**Supplied records**:
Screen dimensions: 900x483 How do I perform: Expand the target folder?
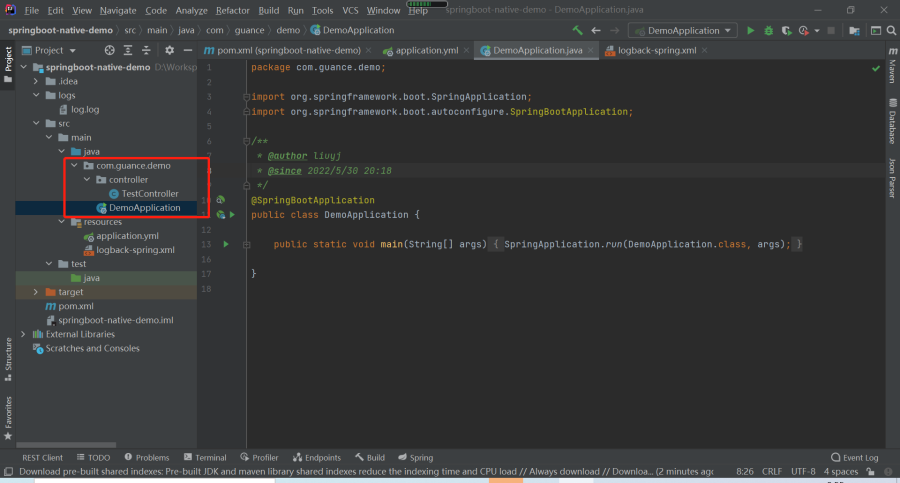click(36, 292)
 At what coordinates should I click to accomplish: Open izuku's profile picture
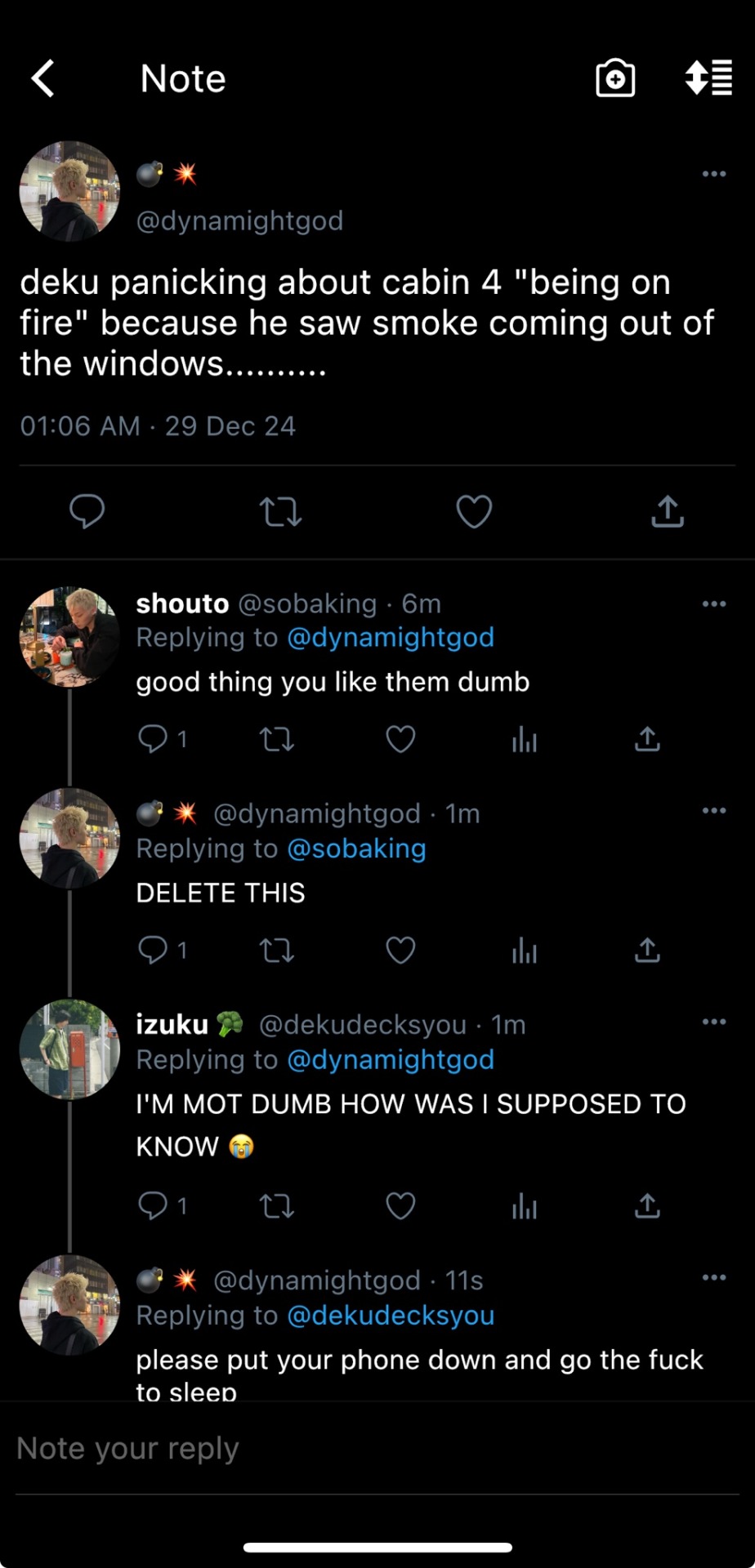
--
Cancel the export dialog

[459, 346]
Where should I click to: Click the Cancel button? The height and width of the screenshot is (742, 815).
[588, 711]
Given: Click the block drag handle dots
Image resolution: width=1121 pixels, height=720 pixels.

**Your goal**:
Here the job is to set down exactly the lines of the material above that fall between the one with "Where should I" and the one with "Image resolution: width=1121", inclusive, and nothing beyond them.

**Solution below**:
Where should I click to: Click the Cancel button? The height and width of the screenshot is (742, 815).
[588, 711]
Given: Click the block drag handle dots
Image resolution: width=1121 pixels, height=720 pixels.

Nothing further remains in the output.